> **WORK INSTRUCTIONS**
Can you format the lines below as a numbered list, leaving out any blank ones?

[start RECORDED DATA]

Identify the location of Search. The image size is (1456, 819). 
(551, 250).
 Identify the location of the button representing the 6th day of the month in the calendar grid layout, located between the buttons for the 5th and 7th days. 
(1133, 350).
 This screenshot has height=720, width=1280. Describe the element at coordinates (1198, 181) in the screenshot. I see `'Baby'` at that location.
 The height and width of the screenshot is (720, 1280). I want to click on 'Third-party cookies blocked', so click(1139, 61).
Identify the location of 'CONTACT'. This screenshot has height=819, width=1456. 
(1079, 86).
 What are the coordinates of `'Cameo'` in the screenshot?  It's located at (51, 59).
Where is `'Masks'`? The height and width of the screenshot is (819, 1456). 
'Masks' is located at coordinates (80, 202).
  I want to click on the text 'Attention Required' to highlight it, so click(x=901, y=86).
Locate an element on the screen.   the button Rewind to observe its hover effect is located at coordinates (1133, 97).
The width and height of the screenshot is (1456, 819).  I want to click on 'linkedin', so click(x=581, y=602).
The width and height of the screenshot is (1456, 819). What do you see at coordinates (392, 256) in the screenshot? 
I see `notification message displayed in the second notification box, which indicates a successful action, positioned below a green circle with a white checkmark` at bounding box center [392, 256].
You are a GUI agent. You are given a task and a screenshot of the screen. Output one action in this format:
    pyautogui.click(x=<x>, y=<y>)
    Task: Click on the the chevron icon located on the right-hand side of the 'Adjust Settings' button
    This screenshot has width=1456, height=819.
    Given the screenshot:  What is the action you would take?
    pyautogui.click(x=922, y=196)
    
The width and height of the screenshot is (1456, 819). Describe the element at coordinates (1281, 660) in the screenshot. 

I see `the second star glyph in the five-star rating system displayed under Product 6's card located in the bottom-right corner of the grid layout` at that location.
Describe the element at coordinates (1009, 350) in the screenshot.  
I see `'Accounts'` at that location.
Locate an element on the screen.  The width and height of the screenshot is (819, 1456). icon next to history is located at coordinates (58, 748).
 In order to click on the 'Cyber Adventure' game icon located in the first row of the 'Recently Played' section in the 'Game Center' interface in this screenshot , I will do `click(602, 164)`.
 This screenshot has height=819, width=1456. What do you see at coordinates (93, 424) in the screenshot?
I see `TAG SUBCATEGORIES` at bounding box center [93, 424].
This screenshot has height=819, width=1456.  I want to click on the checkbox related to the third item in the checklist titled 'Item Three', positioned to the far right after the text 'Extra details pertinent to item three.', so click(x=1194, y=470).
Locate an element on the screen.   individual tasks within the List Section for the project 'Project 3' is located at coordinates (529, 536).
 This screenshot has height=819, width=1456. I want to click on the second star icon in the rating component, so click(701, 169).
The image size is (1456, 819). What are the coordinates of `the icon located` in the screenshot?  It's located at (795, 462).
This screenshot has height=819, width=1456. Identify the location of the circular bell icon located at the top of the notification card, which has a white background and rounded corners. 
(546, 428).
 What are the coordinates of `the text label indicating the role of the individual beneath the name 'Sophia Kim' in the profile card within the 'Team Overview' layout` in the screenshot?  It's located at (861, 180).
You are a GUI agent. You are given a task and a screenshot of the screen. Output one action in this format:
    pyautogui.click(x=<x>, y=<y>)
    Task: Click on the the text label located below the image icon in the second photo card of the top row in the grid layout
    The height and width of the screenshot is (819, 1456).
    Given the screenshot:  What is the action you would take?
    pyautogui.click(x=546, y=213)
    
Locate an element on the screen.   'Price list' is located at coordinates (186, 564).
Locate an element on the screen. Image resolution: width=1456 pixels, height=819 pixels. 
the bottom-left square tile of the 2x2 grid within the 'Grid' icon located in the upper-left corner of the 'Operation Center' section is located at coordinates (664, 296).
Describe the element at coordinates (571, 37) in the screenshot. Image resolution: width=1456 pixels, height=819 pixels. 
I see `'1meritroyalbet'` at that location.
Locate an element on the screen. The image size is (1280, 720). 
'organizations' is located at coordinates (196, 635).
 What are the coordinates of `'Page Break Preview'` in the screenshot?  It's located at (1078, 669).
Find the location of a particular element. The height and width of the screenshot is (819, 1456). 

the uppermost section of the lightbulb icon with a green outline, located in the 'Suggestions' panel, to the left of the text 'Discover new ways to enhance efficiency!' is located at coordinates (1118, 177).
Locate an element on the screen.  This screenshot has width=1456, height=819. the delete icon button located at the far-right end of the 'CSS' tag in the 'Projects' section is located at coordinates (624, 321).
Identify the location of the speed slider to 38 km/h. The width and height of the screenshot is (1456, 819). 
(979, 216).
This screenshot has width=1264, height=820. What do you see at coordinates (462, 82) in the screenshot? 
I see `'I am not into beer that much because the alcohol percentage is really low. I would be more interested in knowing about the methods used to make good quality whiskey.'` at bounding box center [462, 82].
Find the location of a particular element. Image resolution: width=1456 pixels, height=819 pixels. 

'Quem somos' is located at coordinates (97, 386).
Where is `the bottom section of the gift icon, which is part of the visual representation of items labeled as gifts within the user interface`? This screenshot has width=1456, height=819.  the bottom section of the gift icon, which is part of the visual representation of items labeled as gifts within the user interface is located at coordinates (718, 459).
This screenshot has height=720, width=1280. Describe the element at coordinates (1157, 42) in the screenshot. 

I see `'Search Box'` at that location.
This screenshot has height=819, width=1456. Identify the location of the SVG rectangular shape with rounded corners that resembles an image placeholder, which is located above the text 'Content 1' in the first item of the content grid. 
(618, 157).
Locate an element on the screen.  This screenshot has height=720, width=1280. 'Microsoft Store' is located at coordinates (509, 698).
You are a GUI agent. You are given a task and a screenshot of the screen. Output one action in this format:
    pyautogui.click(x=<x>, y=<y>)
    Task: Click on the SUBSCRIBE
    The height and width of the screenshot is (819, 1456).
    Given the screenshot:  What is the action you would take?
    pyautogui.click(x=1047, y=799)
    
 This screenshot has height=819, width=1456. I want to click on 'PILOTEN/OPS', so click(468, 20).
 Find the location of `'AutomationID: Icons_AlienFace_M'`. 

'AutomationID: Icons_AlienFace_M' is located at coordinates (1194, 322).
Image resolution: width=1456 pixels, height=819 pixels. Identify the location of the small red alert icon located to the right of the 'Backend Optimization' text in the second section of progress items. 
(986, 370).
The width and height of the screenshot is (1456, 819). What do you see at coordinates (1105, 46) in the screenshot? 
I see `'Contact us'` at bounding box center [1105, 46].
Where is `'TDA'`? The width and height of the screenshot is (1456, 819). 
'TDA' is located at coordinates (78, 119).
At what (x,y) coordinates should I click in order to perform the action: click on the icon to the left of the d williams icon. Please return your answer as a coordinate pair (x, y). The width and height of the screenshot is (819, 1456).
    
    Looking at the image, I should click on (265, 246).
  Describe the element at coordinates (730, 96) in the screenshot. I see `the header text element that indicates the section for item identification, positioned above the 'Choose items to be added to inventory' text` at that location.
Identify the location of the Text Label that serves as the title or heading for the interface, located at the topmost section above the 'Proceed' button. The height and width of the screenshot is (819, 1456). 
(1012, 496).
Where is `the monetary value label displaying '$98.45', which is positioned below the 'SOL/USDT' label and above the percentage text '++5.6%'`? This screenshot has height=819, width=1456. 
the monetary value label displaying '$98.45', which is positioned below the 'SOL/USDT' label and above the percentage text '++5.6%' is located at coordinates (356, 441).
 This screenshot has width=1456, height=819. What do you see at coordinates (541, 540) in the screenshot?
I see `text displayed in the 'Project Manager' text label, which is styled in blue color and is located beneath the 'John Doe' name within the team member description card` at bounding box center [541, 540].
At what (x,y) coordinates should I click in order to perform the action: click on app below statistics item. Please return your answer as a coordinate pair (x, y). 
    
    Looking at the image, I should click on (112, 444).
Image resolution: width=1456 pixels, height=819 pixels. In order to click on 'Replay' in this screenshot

[end RECORDED DATA]

> **EXERCISE ANSWER**
1. Identify the location of Search. The image size is (1456, 819). 
2. (551, 250).
3.  Identify the location of the button representing the 6th day of the month in the calendar grid layout, located between the buttons for the 5th and 7th days. 
4. (1133, 350).
5.  This screenshot has height=720, width=1280. Describe the element at coordinates (1198, 181) in the screenshot. I see `'Baby'` at that location.
6.  The height and width of the screenshot is (720, 1280). I want to click on 'Third-party cookies blocked', so click(1139, 61).
7. Identify the location of 'CONTACT'. This screenshot has height=819, width=1456. 
8. (1079, 86).
9.  What are the coordinates of `'Cameo'` in the screenshot?  It's located at (51, 59).
10. Where is `'Masks'`? The height and width of the screenshot is (819, 1456). 
11. 'Masks' is located at coordinates (80, 202).
12.   I want to click on the text 'Attention Required' to highlight it, so click(x=901, y=86).
13. Locate an element on the screen.   the button Rewind to observe its hover effect is located at coordinates (1133, 97).
14. The width and height of the screenshot is (1456, 819).  I want to click on 'linkedin', so click(x=581, y=602).
15. The width and height of the screenshot is (1456, 819). What do you see at coordinates (392, 256) in the screenshot? 
16. I see `notification message displayed in the second notification box, which indicates a successful action, positioned below a green circle with a white checkmark` at bounding box center [392, 256].
17. You are a GUI agent. You are given a task and a screenshot of the screen. Output one action in this format:
18.     pyautogui.click(x=<x>, y=<y>)
19.     Task: Click on the the chevron icon located on the right-hand side of the 'Adjust Settings' button
20.     This screenshot has width=1456, height=819.
21.     Given the screenshot:  What is the action you would take?
22.     pyautogui.click(x=922, y=196)
23. The width and height of the screenshot is (1456, 819). Describe the element at coordinates (1281, 660) in the screenshot. 
24. I see `the second star glyph in the five-star rating system displayed under Product 6's card located in the bottom-right corner of the grid layout` at that location.
25. Describe the element at coordinates (1009, 350) in the screenshot.  
26. I see `'Accounts'` at that location.
27. Locate an element on the screen.  The width and height of the screenshot is (819, 1456). icon next to history is located at coordinates (58, 748).
28.  In order to click on the 'Cyber Adventure' game icon located in the first row of the 'Recently Played' section in the 'Game Center' interface in this screenshot , I will do `click(602, 164)`.
29.  This screenshot has height=819, width=1456. What do you see at coordinates (93, 424) in the screenshot?
30. I see `TAG SUBCATEGORIES` at bounding box center [93, 424].
31. This screenshot has height=819, width=1456.  I want to click on the checkbox related to the third item in the checklist titled 'Item Three', positioned to the far right after the text 'Extra details pertinent to item three.', so click(x=1194, y=470).
32. Locate an element on the screen.   individual tasks within the List Section for the project 'Project 3' is located at coordinates (529, 536).
33.  This screenshot has height=819, width=1456. I want to click on the second star icon in the rating component, so click(701, 169).
34. The image size is (1456, 819). What are the coordinates of `the icon located` in the screenshot?  It's located at (795, 462).
35. This screenshot has height=819, width=1456. Identify the location of the circular bell icon located at the top of the notification card, which has a white background and rounded corners. 
36. (546, 428).
37.  What are the coordinates of `the text label indicating the role of the individual beneath the name 'Sophia Kim' in the profile card within the 'Team Overview' layout` in the screenshot?  It's located at (861, 180).
38. You are a GUI agent. You are given a task and a screenshot of the screen. Output one action in this format:
39.     pyautogui.click(x=<x>, y=<y>)
40.     Task: Click on the the text label located below the image icon in the second photo card of the top row in the grid layout
41.     The height and width of the screenshot is (819, 1456).
42.     Given the screenshot:  What is the action you would take?
43.     pyautogui.click(x=546, y=213)
44. Locate an element on the screen.   'Price list' is located at coordinates (186, 564).
45. Locate an element on the screen. Image resolution: width=1456 pixels, height=819 pixels. 
46. the bottom-left square tile of the 2x2 grid within the 'Grid' icon located in the upper-left corner of the 'Operation Center' section is located at coordinates (664, 296).
47. Describe the element at coordinates (571, 37) in the screenshot. Image resolution: width=1456 pixels, height=819 pixels. 
48. I see `'1meritroyalbet'` at that location.
49. Locate an element on the screen. The image size is (1280, 720). 
50. 'organizations' is located at coordinates (196, 635).
51.  What are the coordinates of `'Page Break Preview'` in the screenshot?  It's located at (1078, 669).
52. Find the location of a particular element. The height and width of the screenshot is (819, 1456). 
53. the uppermost section of the lightbulb icon with a green outline, located in the 'Suggestions' panel, to the left of the text 'Discover new ways to enhance efficiency!' is located at coordinates (1118, 177).
54. Locate an element on the screen.  This screenshot has width=1456, height=819. the delete icon button located at the far-right end of the 'CSS' tag in the 'Projects' section is located at coordinates (624, 321).
55. Identify the location of the speed slider to 38 km/h. The width and height of the screenshot is (1456, 819). 
56. (979, 216).
57. This screenshot has width=1264, height=820. What do you see at coordinates (462, 82) in the screenshot? 
58. I see `'I am not into beer that much because the alcohol percentage is really low. I would be more interested in knowing about the methods used to make good quality whiskey.'` at bounding box center [462, 82].
59. Find the location of a particular element. Image resolution: width=1456 pixels, height=819 pixels. 
60. 'Quem somos' is located at coordinates (97, 386).
61. Where is `the bottom section of the gift icon, which is part of the visual representation of items labeled as gifts within the user interface`? This screenshot has width=1456, height=819.  the bottom section of the gift icon, which is part of the visual representation of items labeled as gifts within the user interface is located at coordinates (718, 459).
62. This screenshot has height=720, width=1280. Describe the element at coordinates (1157, 42) in the screenshot. 
63. I see `'Search Box'` at that location.
64. This screenshot has height=819, width=1456. Identify the location of the SVG rectangular shape with rounded corners that resembles an image placeholder, which is located above the text 'Content 1' in the first item of the content grid. 
65. (618, 157).
66. Locate an element on the screen.  This screenshot has height=720, width=1280. 'Microsoft Store' is located at coordinates (509, 698).
67. You are a GUI agent. You are given a task and a screenshot of the screen. Output one action in this format:
68.     pyautogui.click(x=<x>, y=<y>)
69.     Task: Click on the SUBSCRIBE
70.     The height and width of the screenshot is (819, 1456).
71.     Given the screenshot:  What is the action you would take?
72.     pyautogui.click(x=1047, y=799)
73.  This screenshot has height=819, width=1456. I want to click on 'PILOTEN/OPS', so click(468, 20).
74.  Find the location of `'AutomationID: Icons_AlienFace_M'`. 
75. 'AutomationID: Icons_AlienFace_M' is located at coordinates (1194, 322).
76. Image resolution: width=1456 pixels, height=819 pixels. Identify the location of the small red alert icon located to the right of the 'Backend Optimization' text in the second section of progress items. 
77. (986, 370).
78. The width and height of the screenshot is (1456, 819). What do you see at coordinates (1105, 46) in the screenshot? 
79. I see `'Contact us'` at bounding box center [1105, 46].
80. Where is `'TDA'`? The width and height of the screenshot is (1456, 819). 
81. 'TDA' is located at coordinates (78, 119).
82. At what (x,y) coordinates should I click in order to perform the action: click on the icon to the left of the d williams icon. Please return your answer as a coordinate pair (x, y). The width and height of the screenshot is (819, 1456).
83.     Looking at the image, I should click on (265, 246).
84.   Describe the element at coordinates (730, 96) in the screenshot. I see `the header text element that indicates the section for item identification, positioned above the 'Choose items to be added to inventory' text` at that location.
85. Identify the location of the Text Label that serves as the title or heading for the interface, located at the topmost section above the 'Proceed' button. The height and width of the screenshot is (819, 1456). 
86. (1012, 496).
87. Where is `the monetary value label displaying '$98.45', which is positioned below the 'SOL/USDT' label and above the percentage text '++5.6%'`? This screenshot has height=819, width=1456. 
88. the monetary value label displaying '$98.45', which is positioned below the 'SOL/USDT' label and above the percentage text '++5.6%' is located at coordinates (356, 441).
89.  This screenshot has width=1456, height=819. What do you see at coordinates (541, 540) in the screenshot?
90. I see `text displayed in the 'Project Manager' text label, which is styled in blue color and is located beneath the 'John Doe' name within the team member description card` at bounding box center [541, 540].
91. At what (x,y) coordinates should I click in order to perform the action: click on app below statistics item. Please return your answer as a coordinate pair (x, y). 
92.     Looking at the image, I should click on (112, 444).
93. Image resolution: width=1456 pixels, height=819 pixels. In order to click on 'Replay' in this screenshot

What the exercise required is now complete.